Microbiota Diet, Healthy Eating Tips
Microbiota and its effects on human health are among the topics that have started to appear frequently in nutrition recently. While friendly bacteria in our gut microbiota protect us by fighting diseases, bad bacteria can cause many diseases.
The more balanced the number of good and bad bacteria in our body, that is, the healthier our gut microbiota, the less likely we are to experience weight problems, obesity, diabetes, and even heart ailments.
There is a very close relationship between microbiota and nutrition. Studies have shown that the majority of those who follow a microbiota diet and make a balanced diet a part of their lives lead a healthier life than other people.
What is Microbiota?
- Microbiota is the name given to all these microorganisms that live in our body, that is, to small creatures that we cannot see with the naked eye. The majority of this community consists of bacteria in our intestines.
- Studies on how bacteria, viruses, fungi, and parasites in our digestive system play an important role in a healthy life are increasing day by day.
- The number of harmful and beneficial microorganisms can be different for everyone. The important thing is to have a balanced distribution.
- Good bacteria ensure that the digestive process is efficient. Bad bacteria, on the other hand, do the opposite.
- If you have bad bacteria in your body, you are likely to get extra calories in the food you eat. This means fat and weight gain.
Microbiota Diet: Sample List
The microbiota diet is usually implemented in stages:
- First of all, sources such as gluten, sugar, lactose, sweeteners, which can affect the growth of bad bacteria for an average of 2 weeks, are gradually removed from the nutrition list. Red meat is also reduced. Instead, gut-friendly fruits and foods are added to the diet list.
- In the second step, prebiotics is also included in the meals for an average of 2 weeks.
- The third stage is the time for fermented foods and options such as gut-friendly yogurt, kefir, sauerkraut, and pickled salad are used. The fourth stage includes the Mediterranean diet type that will spread to the whole life.
You can have an idea about such diets by taking a look at the sample diet that will strengthen your gut microbiota.
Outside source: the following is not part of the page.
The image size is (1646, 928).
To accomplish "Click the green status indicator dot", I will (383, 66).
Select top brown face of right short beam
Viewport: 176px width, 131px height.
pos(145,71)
The example of the microbiota diet contains only general advice, remember that diet lists should be prepared by experts according to the individual.
- Breakfast: Omelet with curd cheese, pepper, parsley, whole wheat flour
- Lunch: Tarhana soup, boiled broccoli, and cauliflower
- Snack: 1 date and 2 walnuts
- Dinner: Dried cowpea meal with olive oil, 1 slice of whole wheat bread with sourdough
- Breakfast: Banana oat smoothie (with milk or kefir)
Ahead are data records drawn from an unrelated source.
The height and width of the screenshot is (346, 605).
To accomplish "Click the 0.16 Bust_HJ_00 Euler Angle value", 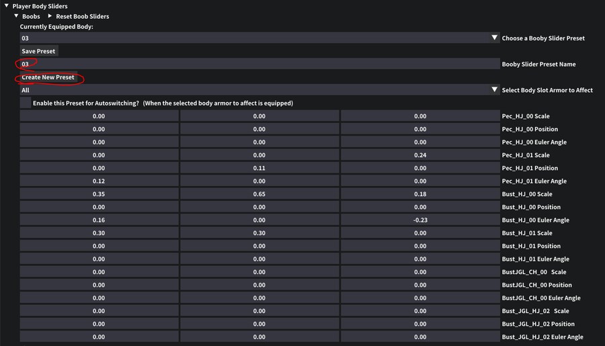I will point(99,220).
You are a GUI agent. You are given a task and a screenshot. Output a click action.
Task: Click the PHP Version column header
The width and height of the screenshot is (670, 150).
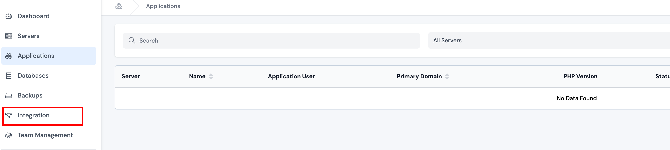coord(580,76)
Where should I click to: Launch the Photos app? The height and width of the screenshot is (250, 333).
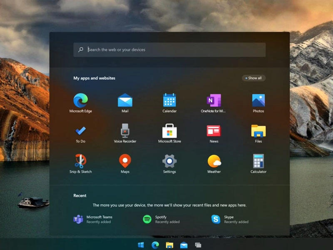tap(258, 101)
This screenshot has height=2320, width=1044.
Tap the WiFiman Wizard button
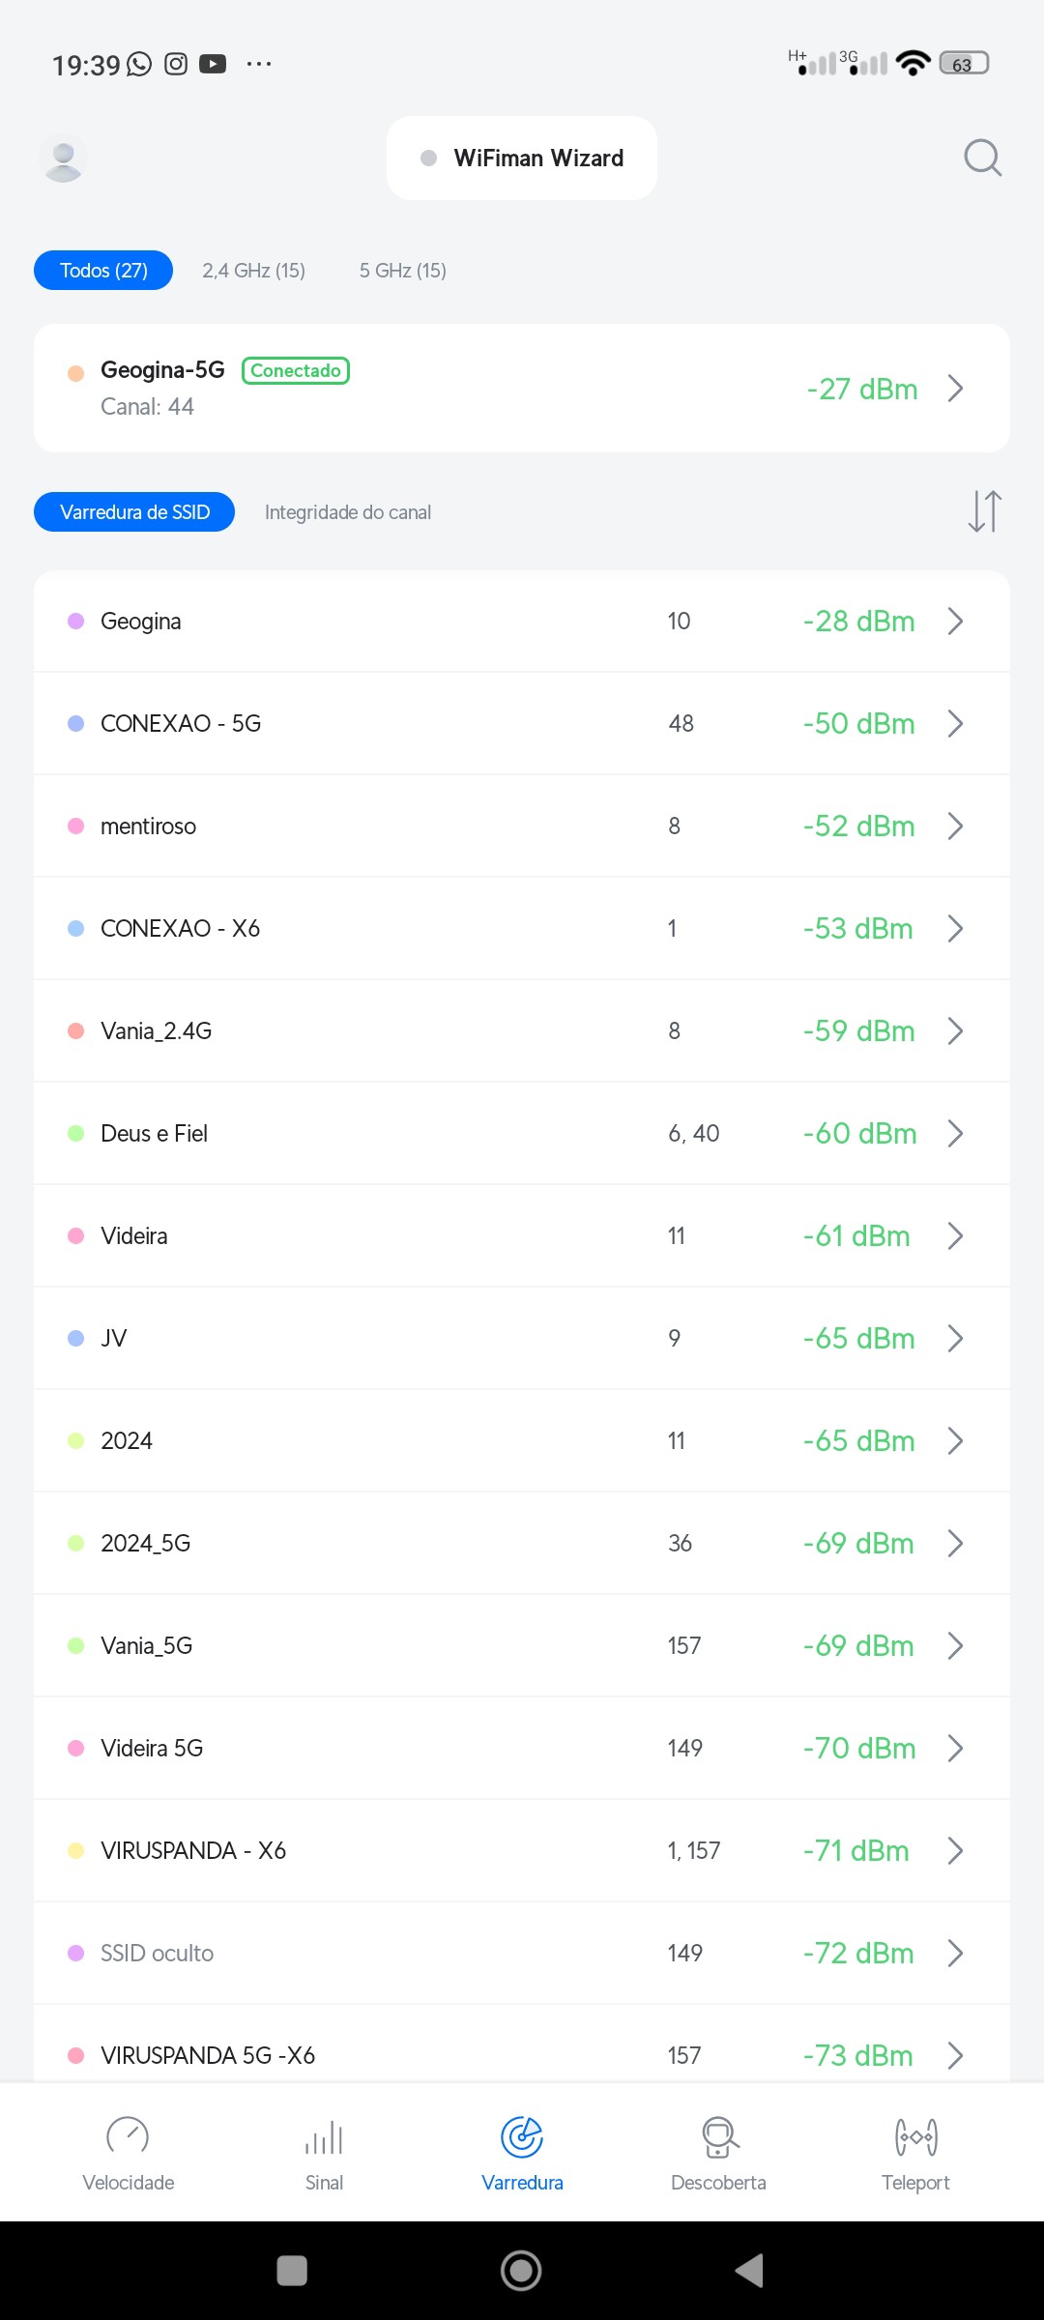(x=522, y=159)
- Lunch: Baked sea bream or sea bass, arugula-tomato salad with olive oil and vinegar
- Snack: 10 hazelnuts, 10 raisins
- Dinner: Olive oil, bulgur pilaf
- Breakfast: 1 slice of full-fat feta cheese, 1 slice of whole wheat bread with sourdough, 1 teaspoon of honey, seasonal greens
- Lunch: Meat celery dish, salad with olive oil, vinegar, dill, and parsley
- Snack: 1 apple or orange
- Evening: Dried kidney beans with olive oil, 1 glass of ayran
- Breakfast: 1 boiled egg, 5-6 olives, tomato, cucumber, pepper, parsley, 1 slice of whole wheat bread with sourdough
- Lunch: Green lentil salad, 1 glass of buttermilk with mint
- Snack: 1 glass of kefir
- Dinner: Ezogelin soup, seasonal salad
- Breakfast: Banana cinnamon oatmeal with a little milk
- Lunch: Zucchini dish with olive oil, 1 glass of buttermilk, carrot, and radish salad
- Snack: 20 raw cashews or almonds
- Dinner: Turkey chickpeas, 1 bowl of boiled buckwheat
Microbiota and Nutrition: Healthy Tips
Here are some great tips for what we should do for a healthy microbiota :
- In order for the intestines to work properly and to get rid of excess weight if any, options from the grain group are included in the microbiota diet. Among them; whole-grain foods, wheat, bulgur, quinoa, whole grain rice, dried legumes can be counted.
- Digestive and excretory system-friendly vegetables and fruits must be consumed fresh and in season.
- Omega-3 balance must be maintained. For this, omega-3 sources such as fish should be included in the diet list 2-3 times a week.
- Fermented foods such as olives, vinegar, and turnips, which have an important role in intestinal health, are among the recommended foods in the microbiota diet.
- Organic olive oil should be used as much as possible in salads and meals.
- Prebiotics, which positively affect intestinal work, fight harmful bacteria, and increase mineral absorption, are among the best friends of the digestive system.
- You can include bananas, apples, celery, leeks, artichokes, cauliflower, broccoli, onions, garlic, chickpeas, dried beans, wheat, barley, rye, walnuts, almonds, and olives, which are sources of prebiotics, in your healthy diet list.